These events are unpredictable and difficult to forecast. Yet they will become more common as the planet warms and more winter precipitation falls as rain rather than snow.


University of Washington mountain hydrology experts are using the physics behind these events to better predict the risks.


"One of the main misconceptions is that either the rain falls and washes the snow away, or that heat from the rain is melting the snow," said Nicholas Wayand, a UW doctoral student in civil and environmental engineering. He will present his research Dec. 18 at the annual meeting of the American Geophysical Union.


Most of the largest floods on record in the western U.S. are associated with rain falling on snow. But it's not that the rain is melting or washing away the snow.


Instead, it's the warm, humid air surrounding the drops that is most to blame for the melting, Wayand said. Moisture in the air condenses on the cold snow just like water droplets form on a cold drink can. The energy released when the humid air condenses is absorbed by the snow. The other main reason is that rainstorms bring warmer air, and this air blows across the snow to melt its surface. His work support previous research showing that these processes provide 60 to 90 percent of the energy for melting.
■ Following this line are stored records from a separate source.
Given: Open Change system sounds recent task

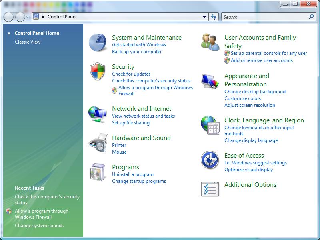Looking at the screenshot, I should coord(39,226).
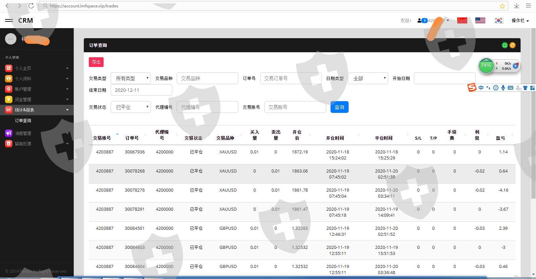Image resolution: width=536 pixels, height=279 pixels.
Task: Open the 交易状态 dropdown showing 已平仓
Action: pos(130,107)
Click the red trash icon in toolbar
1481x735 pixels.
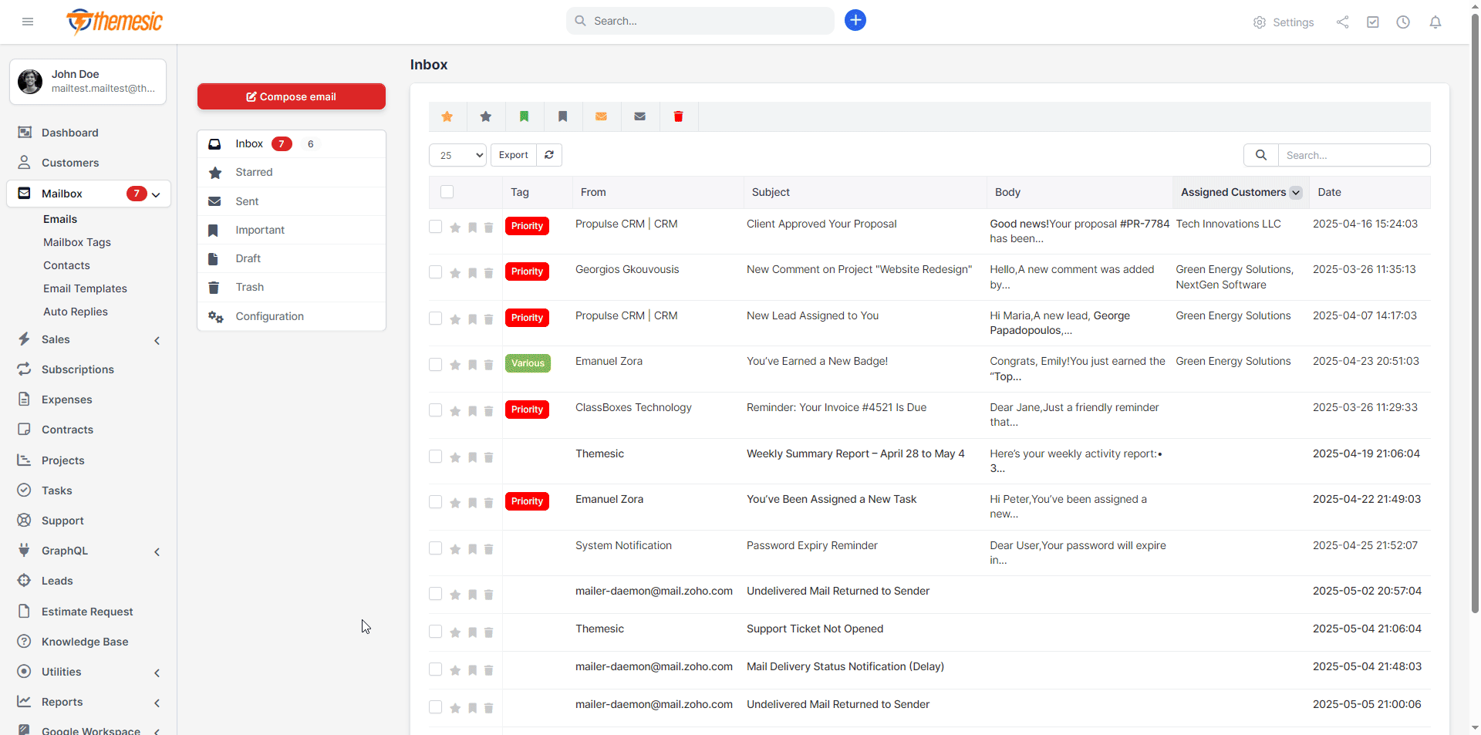[679, 116]
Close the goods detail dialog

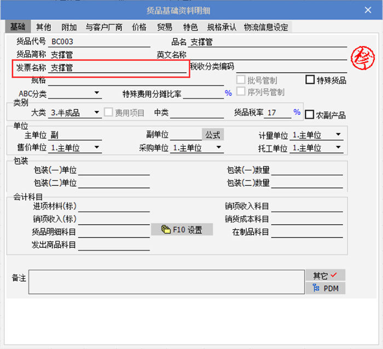(369, 10)
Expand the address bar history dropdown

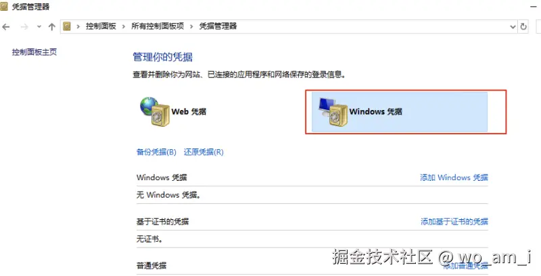click(x=513, y=26)
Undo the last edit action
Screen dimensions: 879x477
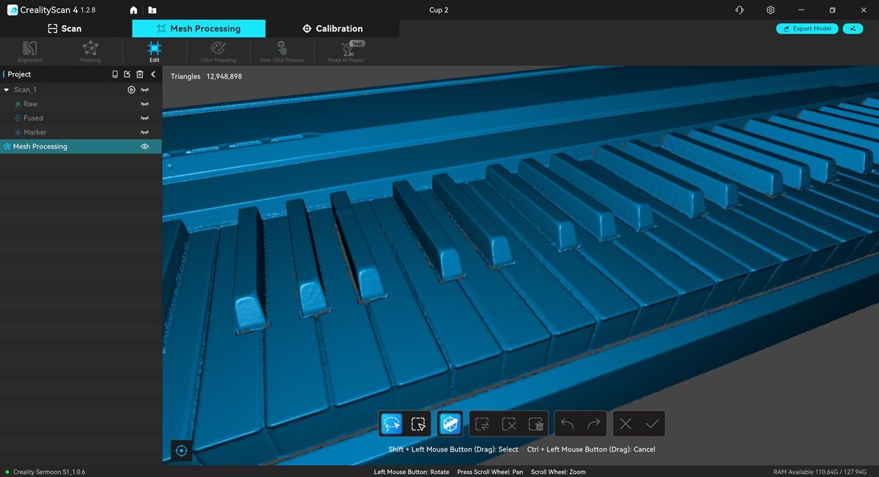click(x=567, y=424)
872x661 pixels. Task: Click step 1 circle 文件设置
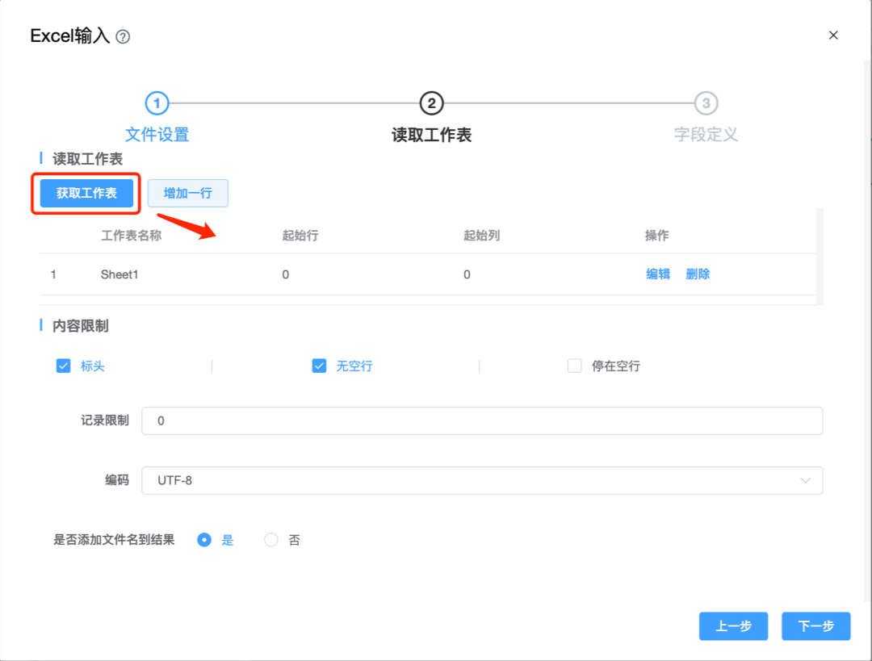pos(157,103)
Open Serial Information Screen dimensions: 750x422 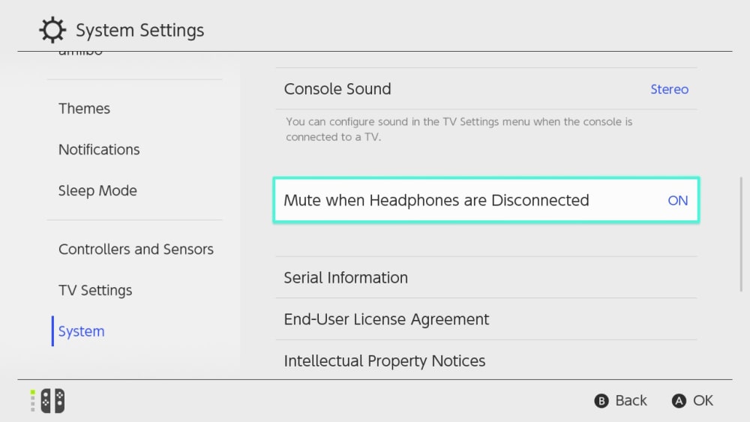point(346,278)
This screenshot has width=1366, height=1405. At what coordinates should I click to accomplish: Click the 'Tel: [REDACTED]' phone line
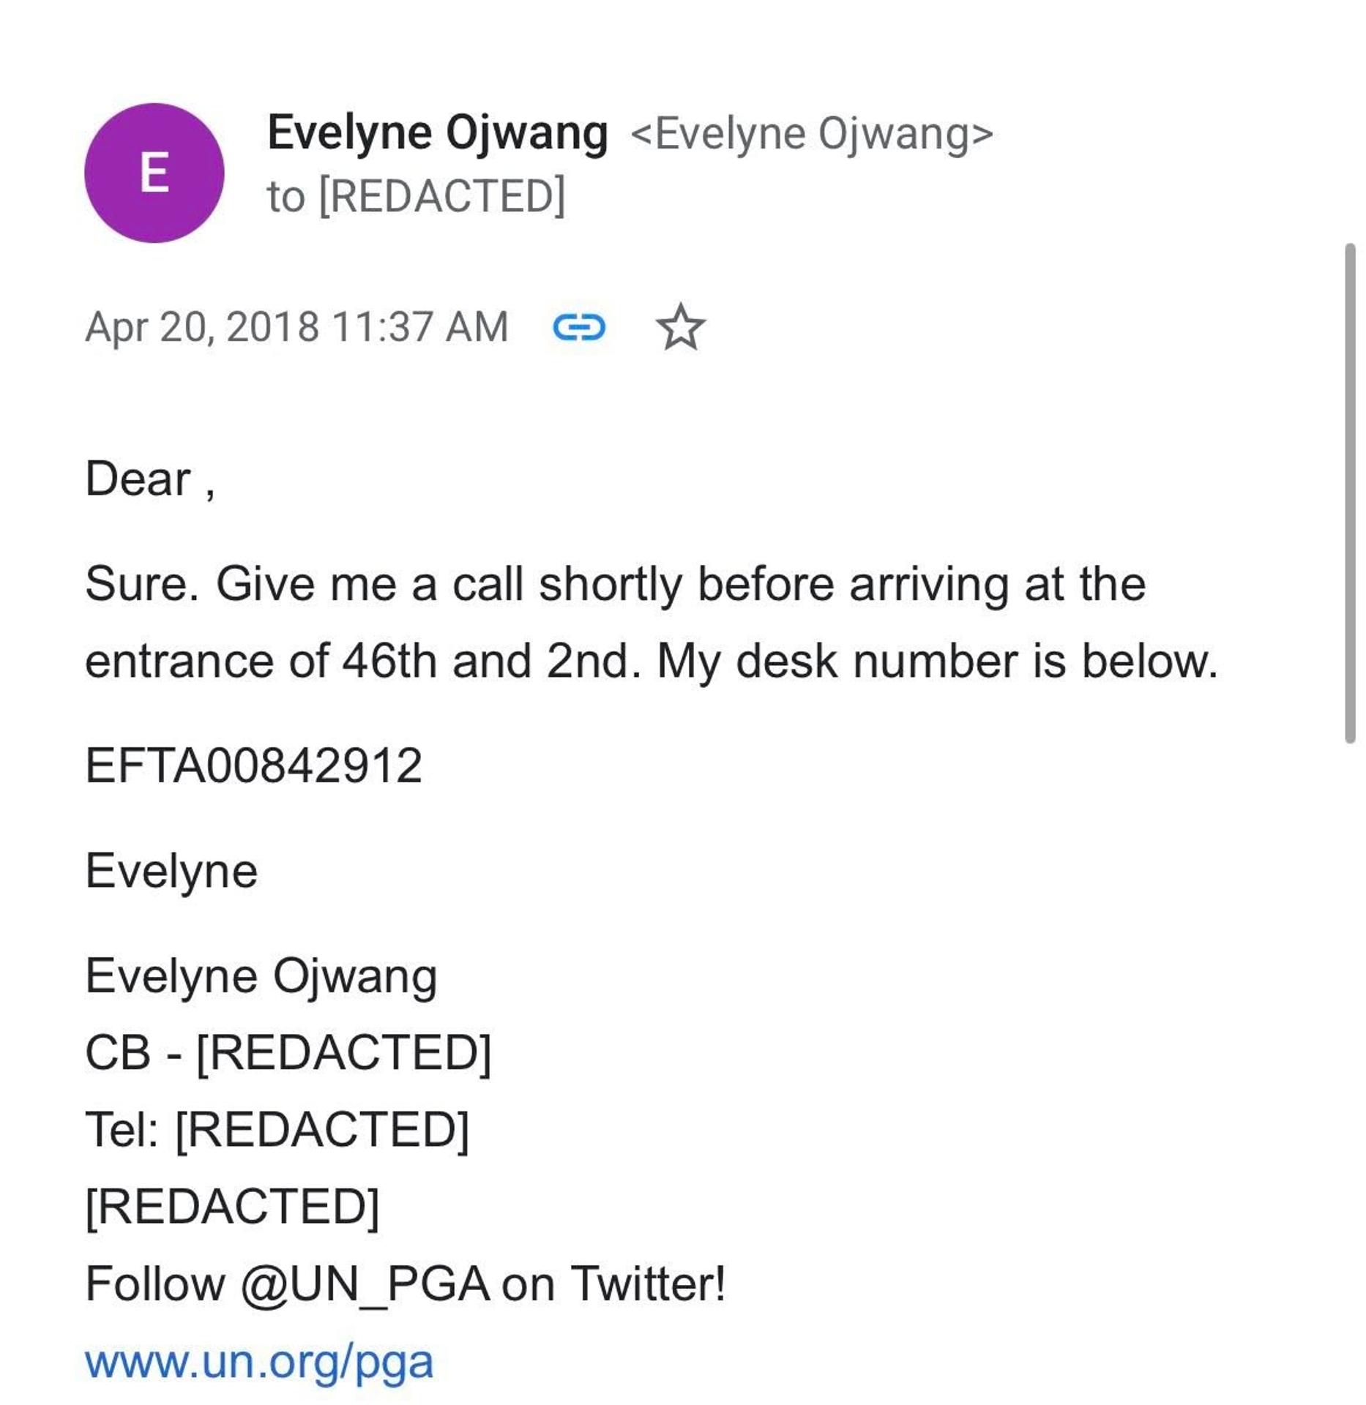click(277, 1129)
Places that experience rain-on-snow flooding are cities on rivers that begin in the mountains, such as Sacramento, California, and Centralia, Washington. In the 1997 New Year's Day flood in Northern California, melting snow exacerbated flooding, which broke levees and caused millions of dollars in damage. The biggest recent rain-on-snow event in Washington was the 2009 flood in the Snoqualmie basin. And the Calgary flood in summer of 2013 included snow from the Canadian Rockies that caused rivers to overflow their banks.


The UW researchers developed a model by recreating the 10 worst rain-on-snow flooding events between 1980 and 2008 in three regions: the Snoqualmie basin in Washington state, the upper San Joaquin basin in central California and the East North Fork of the Feather River basin in southern California.
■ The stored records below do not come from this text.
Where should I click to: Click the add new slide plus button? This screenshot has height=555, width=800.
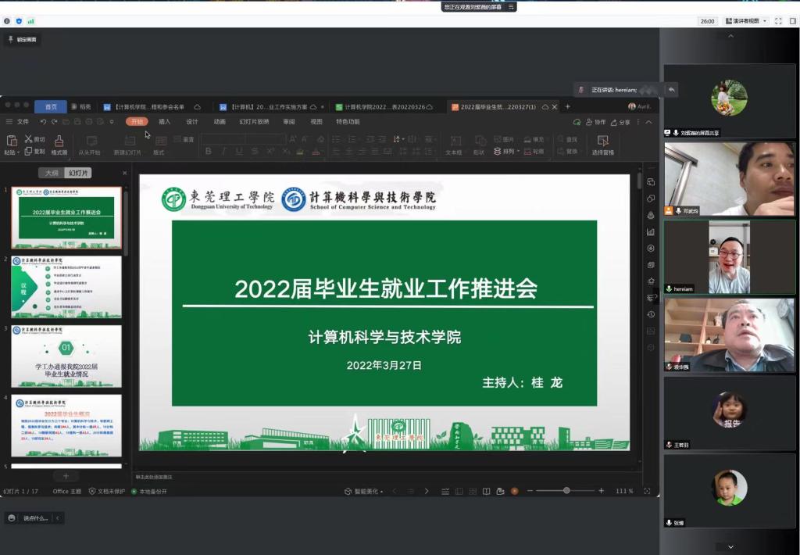tap(66, 476)
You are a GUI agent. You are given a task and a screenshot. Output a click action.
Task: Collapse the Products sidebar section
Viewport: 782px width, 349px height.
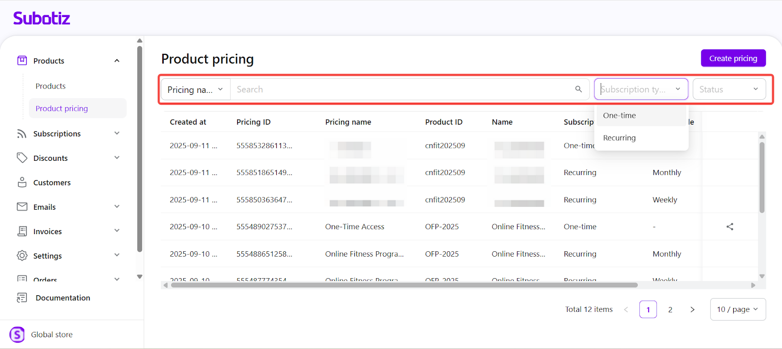[x=117, y=61]
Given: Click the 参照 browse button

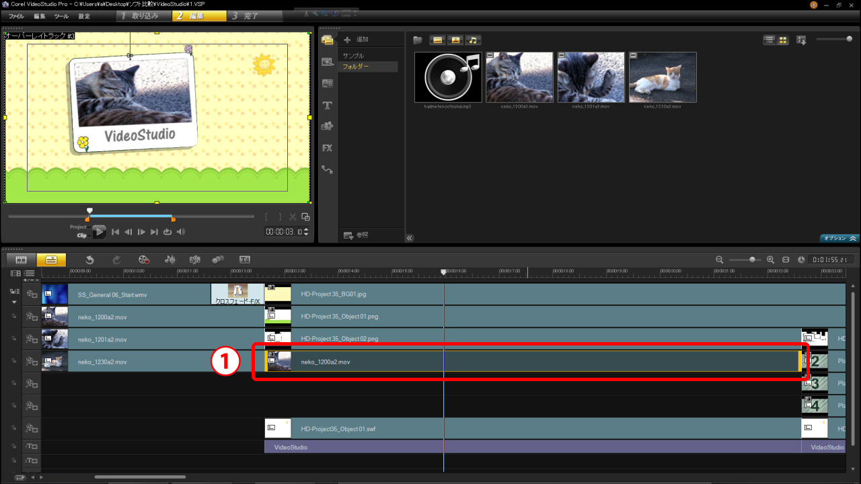Looking at the screenshot, I should [x=356, y=235].
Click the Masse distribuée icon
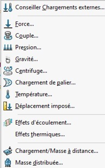Image resolution: width=105 pixels, height=168 pixels. (x=8, y=163)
Their results allow them to gauge the risks for any basin and any incoming storm. The three factors that matter most, they found, are the shape of the basin, the elevation of the rain-to-snow transition before and during the storm, and the amount of tree cover. Basins most vulnerable to snowmelt are treeless basins with a lot of area within the rain-snow transition zone, where the precipitation can fall as snow and then rain.
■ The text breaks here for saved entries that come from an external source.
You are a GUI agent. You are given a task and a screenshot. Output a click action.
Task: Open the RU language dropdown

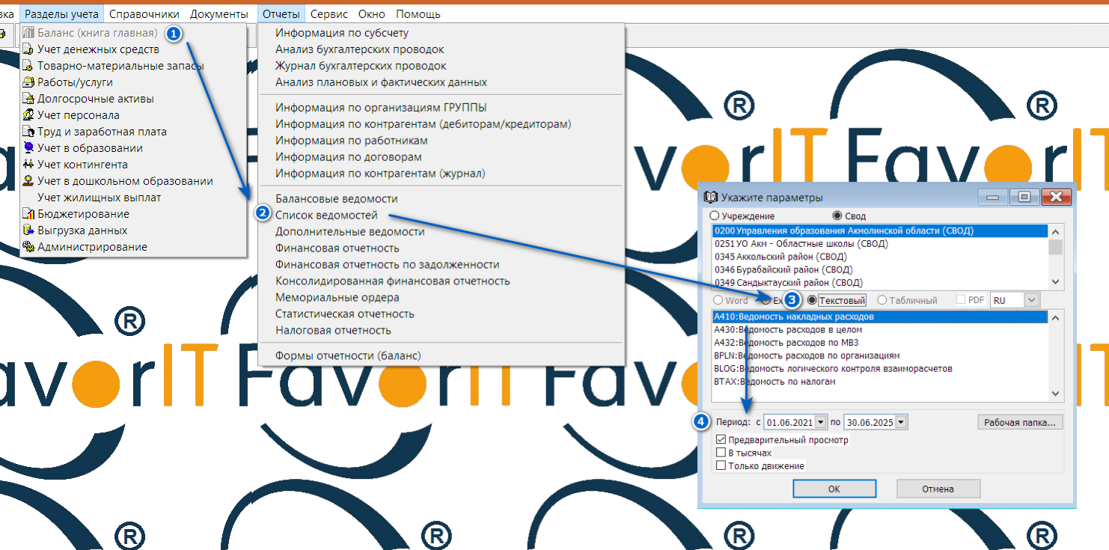point(1031,300)
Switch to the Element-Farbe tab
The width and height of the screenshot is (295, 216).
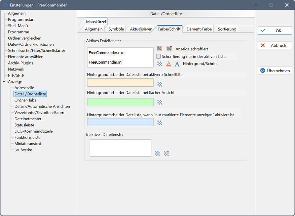[199, 29]
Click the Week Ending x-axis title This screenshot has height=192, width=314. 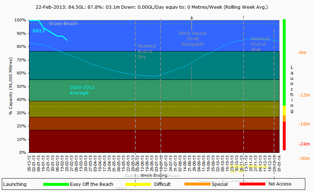[x=154, y=175]
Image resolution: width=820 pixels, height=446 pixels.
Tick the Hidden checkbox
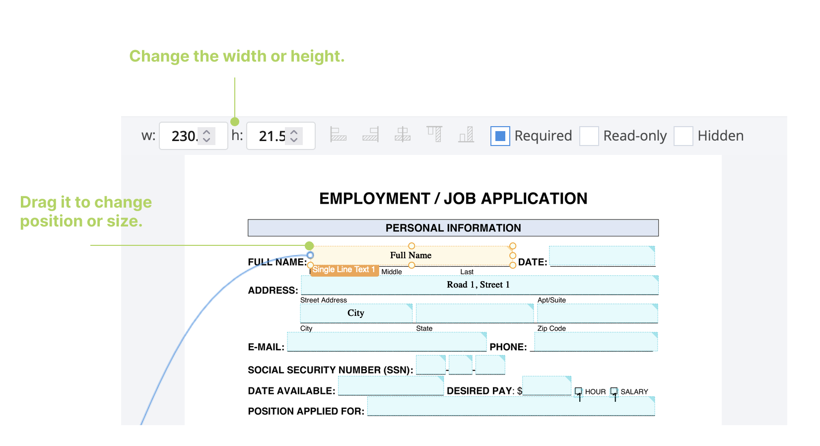click(x=683, y=136)
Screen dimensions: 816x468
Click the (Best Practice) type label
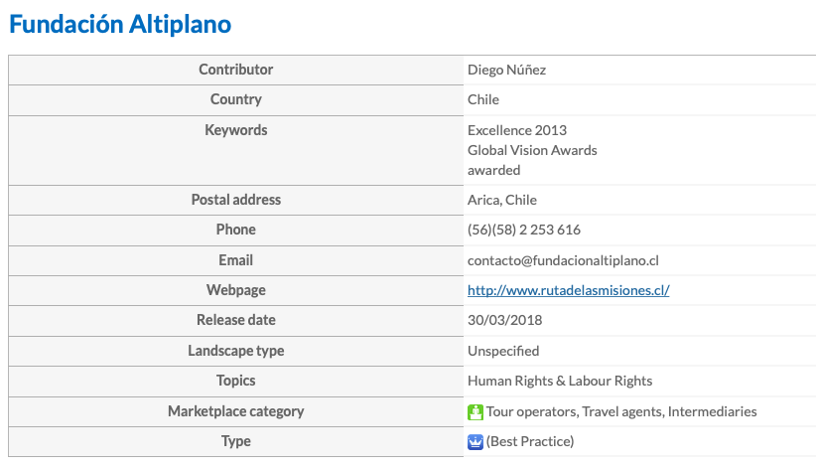pos(530,441)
Trees reduce the risk of flooding because they slow the storm's winds.


"If you've ever been in a forest on a windy day, it's a lot calmer," Wayand said. That slows the energy transferred from condensation and from contact with warm air to the snowpack.


Simulations also show that meltwater accounted for up to about a quarter of the total flooding. That supports earlier research showing that snow is not the main contributor to rain-on-snow floods, but cannot be neglected since it adds water to an already heavy winter rainstorm.


The complexity of mountain weather also plays a role.


"The increase in precipitation with elevation is much greater than usual for some of these storms," said Jessica Lundquist, a UW associate professor of civil and environmental engineering. "Higher flows can result from heavier rainfall rates at higher elevations, rather than from snowmelt."


In related work, Lundquist's group has developed a tennis-ball snow sensor and is measuring growth and melt of the snowpack in the foothills east of Seattle. The scientists aim to better understand how changes in climate and forestry practices might affect municipal water supplies and flood risks.


Wayand and another student in the group have developed a high school curriculum for Seattle teachers to explain rain-on-snow events and the physics behind why they occur. They hope to begin teaching the curriculum sometime next year.


The other collaborator on the work being presented in San Francisco is Martyn Clark at the National Center for Atmospheric Research in Colorado.